— Ты задавала по тысяче вопросов в день, меня это с ума сводило. Мы шутили, что ты унаследовала это от меня, пытливого журналиста. Ну так вот, тут Яна была неподражаема! Когда я отвозил тебя к ней на выходные, и ты заводила свою пластинку с вопросами… Она отвечала на все до единого. Ни одного не пропуская! Она отвечала на каждый вопрос, который ты задавала. А если вдруг не знала ответа, она искала в справочниках или в Интернете, или звонила на университетскую кафедру. Я особенно хорошо помню такой случай: ты целую неделю мучила меня каким-то вопросом о космосе, о звездах, не помню уже точно, о чем именно, — он засмеялся. — Ну, без разницы. Так вот, я вез тебя в Норрчёпинг на машине, и ты каждые сто метров спрашивала «Почему?», и я уже не в состоянии был отвечать, никак, я больше не мог! Я только сделал музыку погромче. Но как только мы приехали к Яне, она тут же позвонила в астрономическую обсерваторию или, может, в институт метеорологии, не помню. И ты сидела у нее на коленях, совсем малютка, и была счастлива!
Я улыбнулась, потому что тоже вспомнила этот случай. Не сам вопрос — хотя он наверняка был о космосе, — но то, что я тогда испытывала. Ее неделимое внимание. Какой важной оно заставило меня себя почувствовать. Какой значимой. Я почувствовала, что скучаю, потому что в этом ведь она не изменилась.

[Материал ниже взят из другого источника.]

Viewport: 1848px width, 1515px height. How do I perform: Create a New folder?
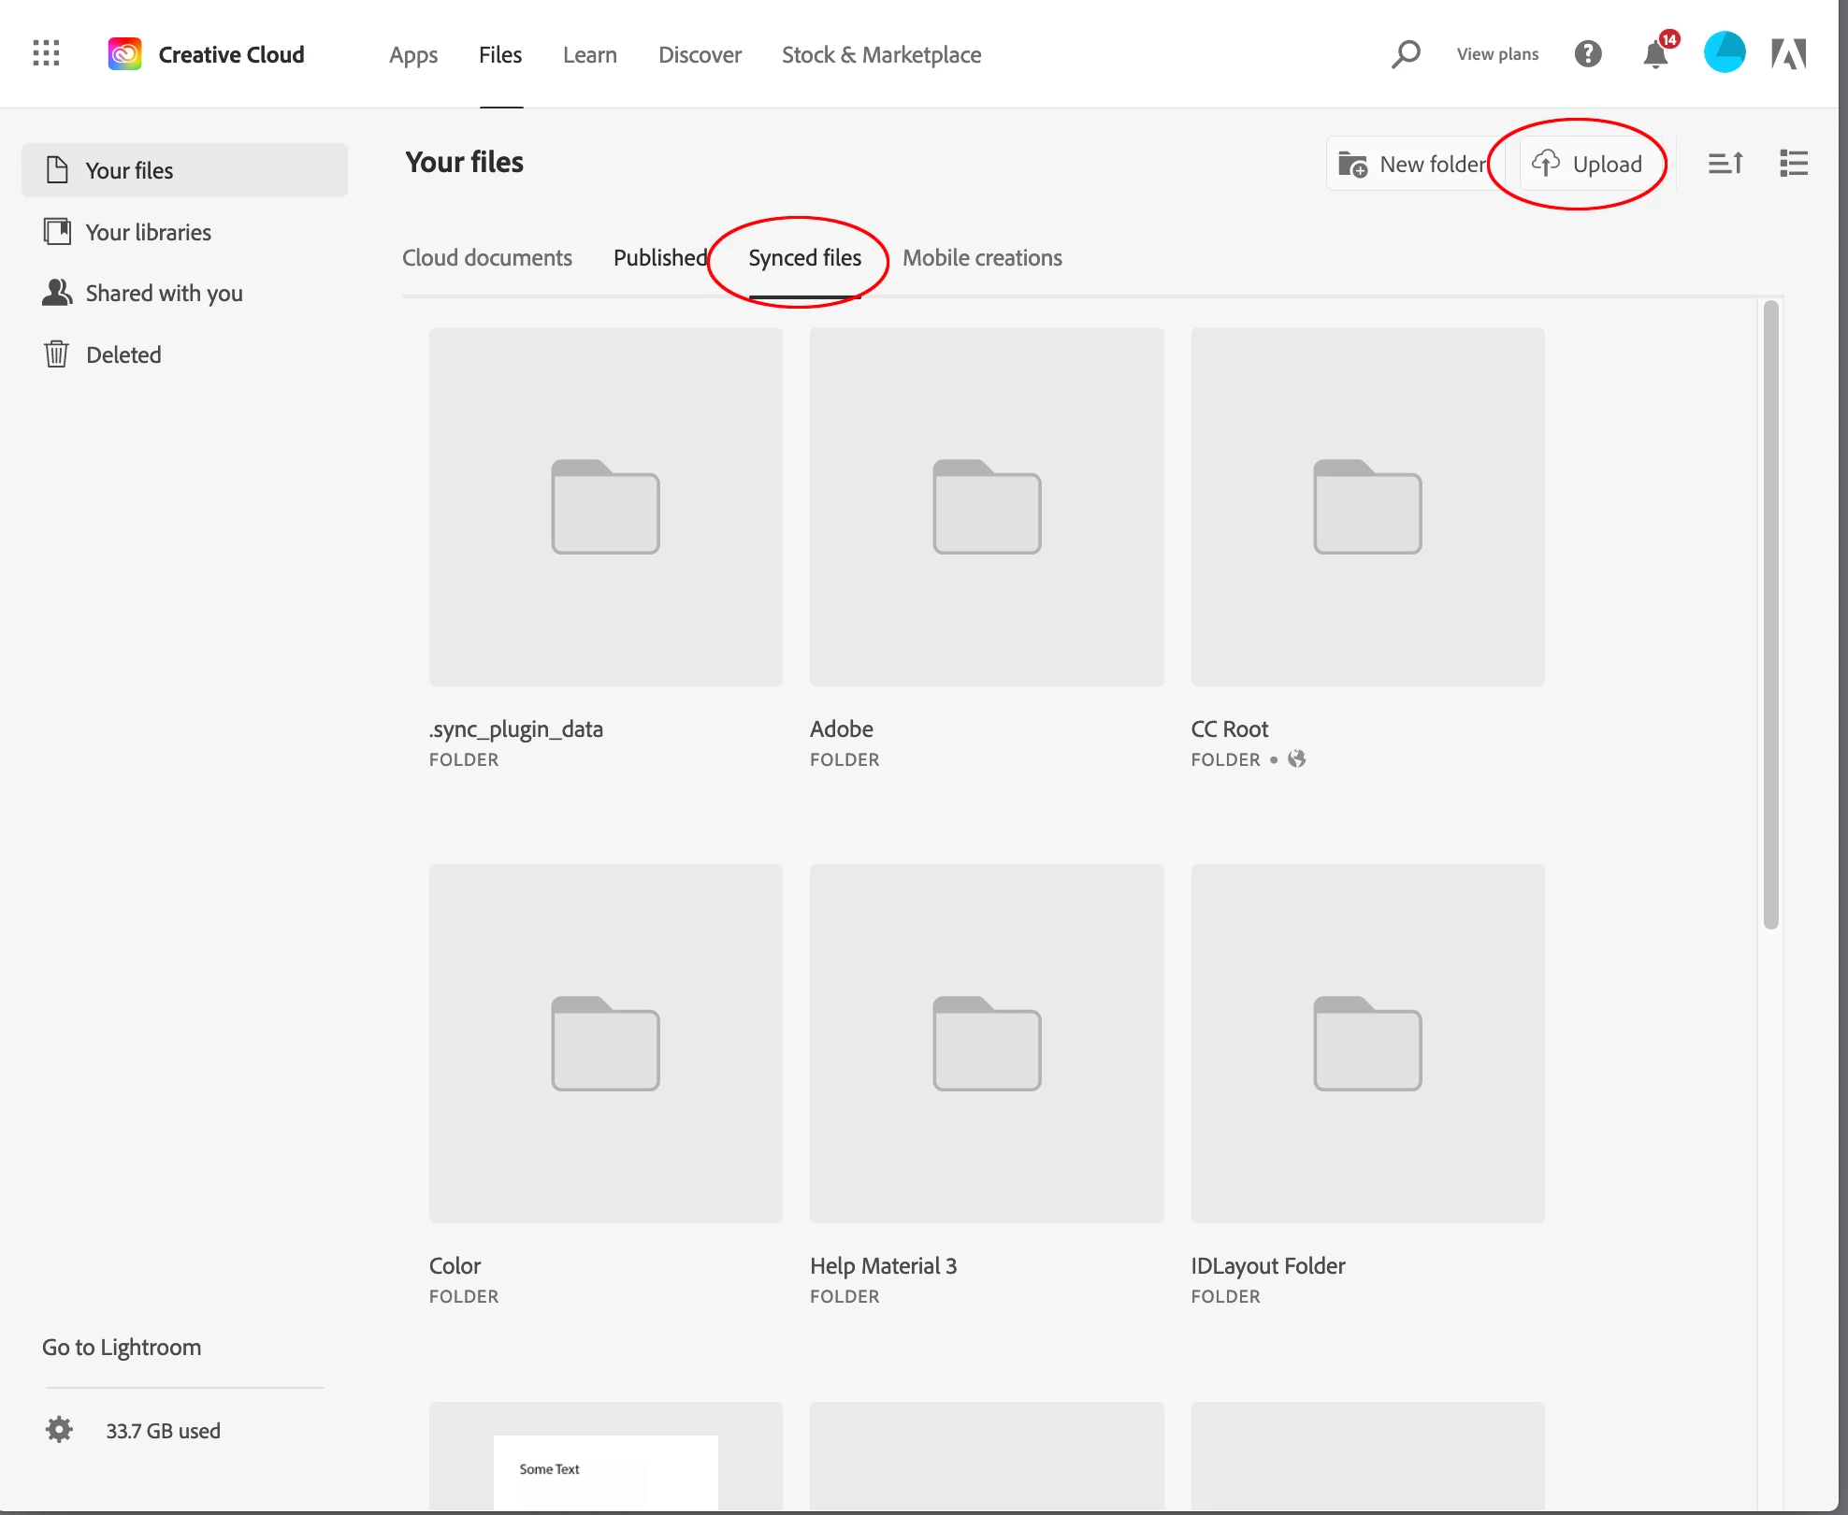(1412, 165)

Мы немного помолчали, глядя на перестрелку в телевизоре. Кристиан Слейтер в гавайской рубашке с красными узорами уклонялся от выстрелов.
— Но, — продолжил папа, — с другой стороны, было столько всего, что не получалось, не складывалось. Иногда мне казалось, что в этой семье в принципе невозможна спонтанность — все обязательно должно планироваться, обсуждаться, разбираться по косточкам. А ее потребность все контролировать! Меня это сводило с ума! Именно это стало последней каплей. Именно поэтому мы развелись. Я просто больше не мог, — он вдруг спохватился и с раскаянием покосился на меня. — Об этом я, наверное, не должен был с тобой говорить.
— Наверное, не должен, — согласилась я.
Патрисия сказала в телевизоре:
Патрисия чем-то напоминала Дебби, которую звали Сара, ее голос придал мне смелости, и в сердце моем начала подниматься ярость.
— Вообще… я считаю, что ты должен был об этом рассказать.
Я еще крепче сжала пульт от телевизора, как будто он был чем-то важен, как будто я действительно могла с его помощью чем-то управлять.
— Рассказать? В смысле? О чем?
Папа повернулся ко мне, и я посмотрела ему в глаза, золотисто-карие глаза, которые я не унаследовала. Заметила, как завиваются его волосы, падая на лоб.
— О той беседе. Чем бы она ни закончилась, я имела право знать — даже если бы в итоге ей не поставили никакого диагноза. Я все-таки ее ребенок! Я — ваш ребенок!
Он долго смотрел на меня, не моргая.
— Наверное, ты права.
— Думаешь, я не заметила, что она… не такая, как все?
— Да нет, конечно…
— Ну, то есть я не совсем понимаю, от чего именно вы собирались меня оградить? Она же в любом случае такая, какая есть! С диагнозом или без.
— Ну да. Да. Ты права, наверное. Я… пожалуй, мы должны были тебе рассказать. Наверное, ты права.
— Да уж поверь мне, я права.
Мы посидели молча и наконец он сказал:
— Угу. Ты права.
Приближался конец учебного года. Шли последние лихорадочные деньки моего первого года в гимназии. Ну да ладно, торжественности в окончании учебы было не больше, чем в ковырянии в носу.